No. People are just far more sensitive these days to anything political. The past decade has absoulely cooked people's brains to the point where they now see red everywhere. This ain't exclusive to one side btw. The internet has turned so many people into fucking pyschos who can't relax and enjoy something anymore.
It's a cause/effect thing.
Movie writing (and this applies to game and even journalist writing now) has largely eschewed nuance and subtlety in their viewpoints to instead bash viewers over the head with their intended point.
Yes, 20 years ago you had movies, games, and shows with political messages and themes all over the place, but they largely focused on writing a good story with the message to compliment the story.
The Sopranos is an excellent example, Tony is a character with a lot of charismatic attributes but is ultimately a murderous criminal, but he's so subtlety written that you can't help but want to like him sometimes. He's sort of racist, sort of homophobic, but he's actually significantly more accepting than most of his crime family. Plus with his real family, he genuinely tries to be good to his kids. He's a bad person, but he's written in a way where he's likable.

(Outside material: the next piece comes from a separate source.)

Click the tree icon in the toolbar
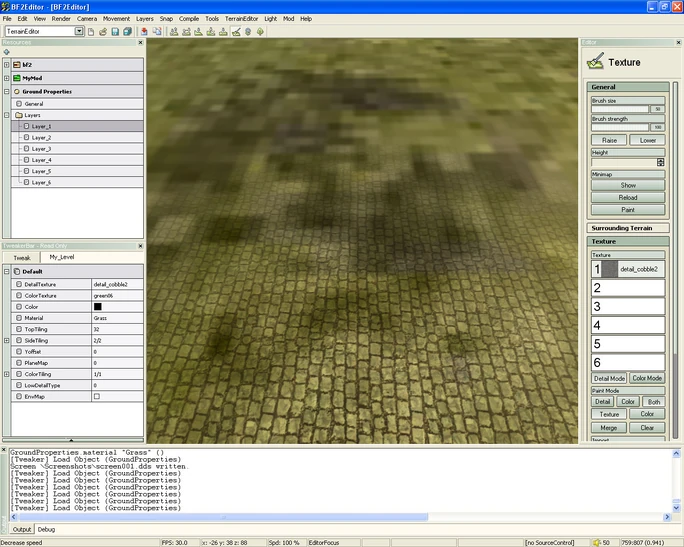This screenshot has width=684, height=547. 260,31
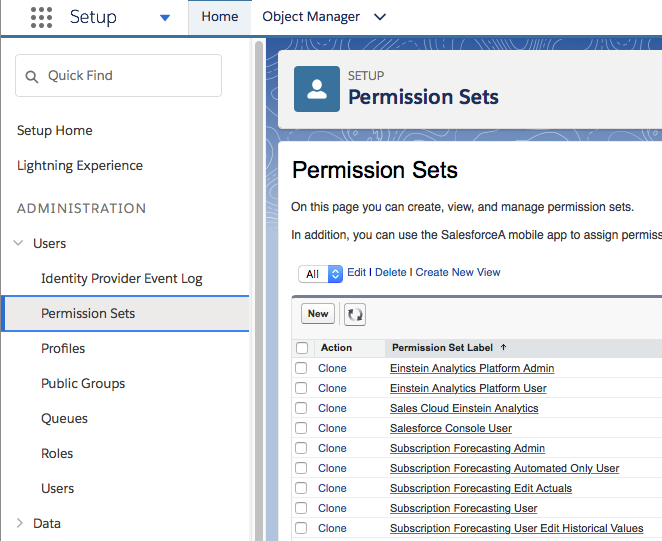This screenshot has height=541, width=662.
Task: Click the New permission set button
Action: coord(318,314)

Nowadays, though, you'd never have a character written like that, because writers seem to think that likeable characters need to be morally upstanding and preachy (and also snarky which is fucking annoying) and any socially negative attribute immediately means they need to be a complete unlikable jerk. It's basically like every "good" character has a Lisa Simpson complex without having any genuine character flaws of their own. There's just no depth and it's usually an obvious mouthpiece for whatever the writers were intending. So the preaching and shallowness of said preaching has gotten so annoying that it has birthed the "woke" response.
I hate the term woke but it's ultimately what shit-tier writing deserves.
On topic with Superman: I really was not sold on the whiney interpretation I saw in the trailers (that interview with Lois Lane is honestly cringe), I really liked the idea of a more humble and lighthearted Superman but it seems like the film kinda takes the piss out of the character a bit which is disappointing. I might go see it, but I'm let down.
Richard Donner's Superman and Sam Raimi's Spider-Man still seem to be unbeatable in properly characterizing comic book symbols of hope. Please, enough of this tired insincere jokey shit.